Grading: Laboratory Design Projects (75%); Homework (25%)
ABET Student Outcome Coverage: This course addresses the following outcomes:
H = high relevance, M = medium relevance, L = low relevance to course.
(1) An ability to identify, formulate, and solve complex engineering problems by applying principles of engineering, science, and mathematics (H) A working knowledge of mathematics, science, and engineering is needed to grasp the fundamental principles underlying human physiological measurements, and to understand the methods which are used to quantitate these measurements across a broad population of individuals. Mathematical models are developed for each of the physiological processes, and these models are used in the construction of applicable measurement techniques. Each of the four laboratory design projects requires the students to formulate and solve the essential measurement problem and create a solution which is bounded by numerous external constraints.
(2) An ability to apply engineering design to produce solutions that meet specified needs with consideration of public health, safety, and welfare, as well as global, cultural, social, environmental, and economic factors (H) Each of the four laboratory design projects are put in the form of a set of specifications that the final design must meet. These specifications include cost, size, weight, accuracy, repeatability, and in some cases, manufacturability, ease of use, adherence to accepted medical, electrical, and safety standards, and intellectual property rights of existing designs. Students are allowed to use any components, technologies, methods, or approaches that they deem satisfactory in achieving these specifications.
(3) An ability to communicate effectively with a range of audiences (M) Each of the design projects requires a formally written set of design documents which counts for one half of the overall score for each design project. The design documents include sections on purpose, features, ratings, block diagrams, key design equations, complete schematics, complete bill of materials and cost estimate, hardware construction details, alignment procedures, operational warnings and instructions, applicable engineering standards, acknowledgements and references.
(4) An ability to recognize ethical and professional responsibilities in engineering situations and make informed judgments, which must consider the impact of engineering solutions in global, economic, environmental, and societal contexts (H) Each of the design projects involves the measurement of human physiological quantities, and as such, a primary element is the professional and ethical responsibility that must be extended to both the human patient and to the field of medicine.

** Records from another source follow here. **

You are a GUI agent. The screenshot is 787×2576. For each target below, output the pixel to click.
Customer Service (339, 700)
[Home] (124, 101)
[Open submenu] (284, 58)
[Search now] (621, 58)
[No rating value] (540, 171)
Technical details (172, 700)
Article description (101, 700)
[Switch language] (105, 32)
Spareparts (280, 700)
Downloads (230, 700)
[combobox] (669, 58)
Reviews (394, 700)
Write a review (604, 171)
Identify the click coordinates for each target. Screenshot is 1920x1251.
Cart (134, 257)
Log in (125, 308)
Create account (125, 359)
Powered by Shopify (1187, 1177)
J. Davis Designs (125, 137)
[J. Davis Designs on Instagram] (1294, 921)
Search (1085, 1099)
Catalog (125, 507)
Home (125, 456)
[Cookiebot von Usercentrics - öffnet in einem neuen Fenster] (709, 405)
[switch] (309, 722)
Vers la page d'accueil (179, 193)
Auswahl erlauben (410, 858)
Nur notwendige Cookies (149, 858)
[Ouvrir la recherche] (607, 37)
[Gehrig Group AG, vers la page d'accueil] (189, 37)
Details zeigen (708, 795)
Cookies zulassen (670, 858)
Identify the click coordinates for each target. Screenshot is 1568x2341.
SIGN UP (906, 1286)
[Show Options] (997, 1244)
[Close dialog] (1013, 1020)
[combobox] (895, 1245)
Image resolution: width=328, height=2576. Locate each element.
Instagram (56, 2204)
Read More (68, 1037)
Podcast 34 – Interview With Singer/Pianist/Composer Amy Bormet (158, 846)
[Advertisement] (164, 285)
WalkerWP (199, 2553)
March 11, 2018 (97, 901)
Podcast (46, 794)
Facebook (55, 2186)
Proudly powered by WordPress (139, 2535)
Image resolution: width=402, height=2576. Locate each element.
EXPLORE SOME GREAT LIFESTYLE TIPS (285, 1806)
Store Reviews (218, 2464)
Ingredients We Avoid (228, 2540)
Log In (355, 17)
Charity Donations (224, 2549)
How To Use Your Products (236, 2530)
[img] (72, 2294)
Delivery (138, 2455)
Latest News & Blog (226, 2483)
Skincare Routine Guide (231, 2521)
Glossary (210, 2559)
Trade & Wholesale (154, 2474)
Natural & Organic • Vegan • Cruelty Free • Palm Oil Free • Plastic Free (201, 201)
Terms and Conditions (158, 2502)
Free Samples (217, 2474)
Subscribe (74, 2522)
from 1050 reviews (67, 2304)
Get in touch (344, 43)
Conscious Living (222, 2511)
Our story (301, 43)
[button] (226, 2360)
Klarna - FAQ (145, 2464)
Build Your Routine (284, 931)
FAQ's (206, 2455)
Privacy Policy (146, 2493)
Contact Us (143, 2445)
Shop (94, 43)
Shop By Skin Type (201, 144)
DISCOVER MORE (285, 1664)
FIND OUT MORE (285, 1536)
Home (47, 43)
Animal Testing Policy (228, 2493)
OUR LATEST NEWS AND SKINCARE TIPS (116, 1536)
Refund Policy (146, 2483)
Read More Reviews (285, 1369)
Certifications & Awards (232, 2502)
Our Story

(5) An ability to function effectively on a team whose members together provide leadership, create a collaborative and inclusive environment, establish goals, plan tasks, and meet objectives (L) The design projects are addressed by teams of 2-3 students who must organize themselves and divide up the work among them.
(6) An ability to develop and conduct appropriate experimentation, analyze and interpret data, and use engineering judgment to draw conclusions (M) As part of the design process, the students must devise experiments to test their instrumental methods, and then analyze the data that these instrumentation systems produce, in order to insure that the correct physiological variables are being isolated and accurately recorded.
(7) An ability to acquire and apply new knowledge as needed, using appropriate learning strategies (M) As part of each design project, the student teams must research, select, and apply new components. Students are responsible for learning this on their own.